My grandmother called out to him, but his eyes remained shut.  She could see that he was gravely ill, perhaps dying.  She picked my mother off the bed and hugged her tight.  But she had only a second to cuddle her before the general's wife, who had been hovering alongside, tugged impatiently at her sleeve.  Once outside, the wife warned my grandmother not to disturb the master too often, or indeed at all.  In fact, she should stay in her room unless she was summoned.

 

My grandmother was terrified.  As a concubine, her whole future and that of her daughter were in jeopardy, possibly even in mortal peril. She had no rights.  If the general died, she would be at the mercy of the wife, who had the power of life and death over her.  She could do anything she wanted sell her to a rich man, or even into a brothel, which was quite common.  Then my grandmother would never see her daughter again.  She knew she and her daughter had to get away as fast as possible.

 

When she got back to her room, she made a tremendous effort to calm herself and begin planning her escape.  But when she tried to think, she felt as though her head were flooding with blood.  Her legs were so weak she could not walk without holding on to the furniture.  She broke down and wept again partly with rage, because she could see no way out. Worst of all was the thought that the general might die at any moment, leaving her trapped forever.

 

Gradually she managed to bring her nerves under control and force herself to think clearly.  She started to look around the mansion systematically.  It was divided into many different courtyards, set within a large compound, surrounded by high walls.  Even the garden was designed with security rather than aesthetics in mind.  There were a few cypress trees, some birches and winter plums, but none near the walls.  To make doubly sure that any potential assassin would have no cover, there were not even any large shrubs.  The two gates leading out from the garden were padlocked, and the front gate was guarded around the clock by armed retainers.
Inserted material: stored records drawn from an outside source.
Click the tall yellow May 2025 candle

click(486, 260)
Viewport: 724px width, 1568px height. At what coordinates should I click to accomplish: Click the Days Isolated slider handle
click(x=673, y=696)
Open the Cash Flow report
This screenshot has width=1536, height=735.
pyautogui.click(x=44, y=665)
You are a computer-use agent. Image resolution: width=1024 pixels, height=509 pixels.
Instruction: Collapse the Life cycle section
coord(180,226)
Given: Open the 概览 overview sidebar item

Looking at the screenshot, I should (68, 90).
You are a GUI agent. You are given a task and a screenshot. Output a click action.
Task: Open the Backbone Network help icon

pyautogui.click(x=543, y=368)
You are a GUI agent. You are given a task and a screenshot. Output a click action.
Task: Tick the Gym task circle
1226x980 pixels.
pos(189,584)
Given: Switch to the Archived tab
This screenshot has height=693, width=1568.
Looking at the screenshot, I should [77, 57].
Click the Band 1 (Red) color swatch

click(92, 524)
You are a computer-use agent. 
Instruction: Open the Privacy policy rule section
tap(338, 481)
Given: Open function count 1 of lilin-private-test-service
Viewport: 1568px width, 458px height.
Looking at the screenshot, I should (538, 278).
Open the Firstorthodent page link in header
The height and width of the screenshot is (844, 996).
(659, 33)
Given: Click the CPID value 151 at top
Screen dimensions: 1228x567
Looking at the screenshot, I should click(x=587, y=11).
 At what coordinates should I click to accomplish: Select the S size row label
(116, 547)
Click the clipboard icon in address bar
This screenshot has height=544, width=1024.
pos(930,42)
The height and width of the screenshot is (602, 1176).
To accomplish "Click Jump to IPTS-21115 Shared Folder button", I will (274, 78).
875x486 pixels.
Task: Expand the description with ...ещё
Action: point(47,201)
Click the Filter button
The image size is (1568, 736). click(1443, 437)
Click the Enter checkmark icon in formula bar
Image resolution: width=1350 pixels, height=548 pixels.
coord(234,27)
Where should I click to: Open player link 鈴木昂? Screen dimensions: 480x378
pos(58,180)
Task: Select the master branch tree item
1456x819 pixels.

My grandmother was never allowed to leave the walled precincts.  She was permitted to visit the general each day, but only on a sort of organized tour with some of the other women, when she would file past his bed and murmur, "I greet you, my lord."

 

Meanwhile, she began to get a clearer idea of the other personalities in the household.  Apart from the general's wife, the woman who seemed to count most was the number-two concubine.  My grandmother discovered that she had instructed the servants to treat her well, which made her situation much easier.  In a household like this, the attitude of the servants was determined by the status of those they had to serve.  They fawned on those in favor, and bullied those who had fallen from grace.

 

The number-two concubine had a daughter a lime older than my mother. This was a further bond between the two women, as well as being a reason for the concubine's favor with General Xue, who had no other children apart from my mother.

 

After a month, during which the two concubines became quite friendly, my grandmother went to see the general's wife and told her she needed to go home to fetch some clothes.  The wife gave permission, but when my grandmother asked if she could take her daughter to say goodbye to her grandparents, she refused.  The Xue bloodline could not be taken out of the house.

 

And so my grandmother set off alone down the dusty road to Changli. After the coachman had dropped her off at the railway station, she started asking around among the people hanging about there.  She found two horsemen who were prepared to provide her with the transportation she needed.  She waited for nightfall, and then raced back to Lulong with them and their two horses by a shortcut.  One of the men seated her on a saddle and ran in front, holding the horse by the rein.